At all rehearsals and games, players wear masks, maintain a 7.5-foot distance, place bell covers on instruments and limit the number of Redcoats at each rehearsal and game. “Even though this season has been weird and disappointing in some respects, I am still so thankful to get to be a part of something at a time when we are so isolated because of the pandemic,” said Hankins. Another big change this season was eliminating travel to away games, a conference-wide restriction. While it technically did not apply to the Georgia-Florida game, Bawcum decided the risk associated with bus travel would not be worth taking, making it the first Florida game the Redcoats have missed since at least the mid-20th century.
“Being in Redcoats this year has not been what I expected. … Luckily, proactiveness from directors and students, as well as careful planning allowed for an experience more rewarding than what I was expecting,” said senior music education major Karena Washington. Washington also serves on the Redcoat Band Executive Board helping first-year players. She said the biggest challenge was leading students in learning music and teaching them other RCB traditions via Zoom. “However, Zoom allowed us a time to mingle and celebrate doing marching band when we did not expect to be able to do so just a month before,” said Washington.
Since this was her last year in the Redcoats, Washington was disappointed not to be able to march and participate in the DawgWalk, the traditional pre-game concert centered around the team’s arrival at the stadium. An ever-positive person, she also added that she was glad to have “more space in the stands.”
Another thing different this year was the uniforms. Bawcum said the impracticality of distributing, altering and collecting the marching band uniforms without contact, plus dry-cleaning all of them, would be too much, considering the minimal use they would get.
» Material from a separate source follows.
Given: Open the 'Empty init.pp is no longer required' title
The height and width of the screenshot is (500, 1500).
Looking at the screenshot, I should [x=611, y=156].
Before the pandemic hit, RCB leadership had already planned for a new summer uniform of a golf shirt and black shorts. This was a good starting point for a pandemic uniform, and Bawcum said the new clothes will help create a historical record. “Old Redcoat photos can be dated by the style of the uniform, and you can draw conclusions about the state of the band—the way things were done during that era—based on those photos. When someone looks at the (few) photos from 2020, I want them to wonder why we’re wearing something different,” said Bawcum.
Bawcum said the RCB members have all been really good sports. They want to march and contribute to campus life. They want to be around each other. “But they also want to be good citizens, and the last thing they would do is put the community at risk by insisting on business as usual. They have been very patient and understanding with me while I have tried to figure out how to navigate this time,” said Bawcum.
“A crowd of 20,000 doesn’t sound that different than one of 90,000. But that missing part—be it the three quarters of the band or of the crowd that’s not physically there—matters an awful lot. It isn’t the same; it’s a version of something we love. It’s better than the emptiness of the past summer, but it is no substitute for the real thing,” said Bawcum.
“I have known for a long time that I’m fortunate to work with the students in the Redcoat Band,” he said. “But this season has made it more evident than before. No one loves Georgia more than they do.”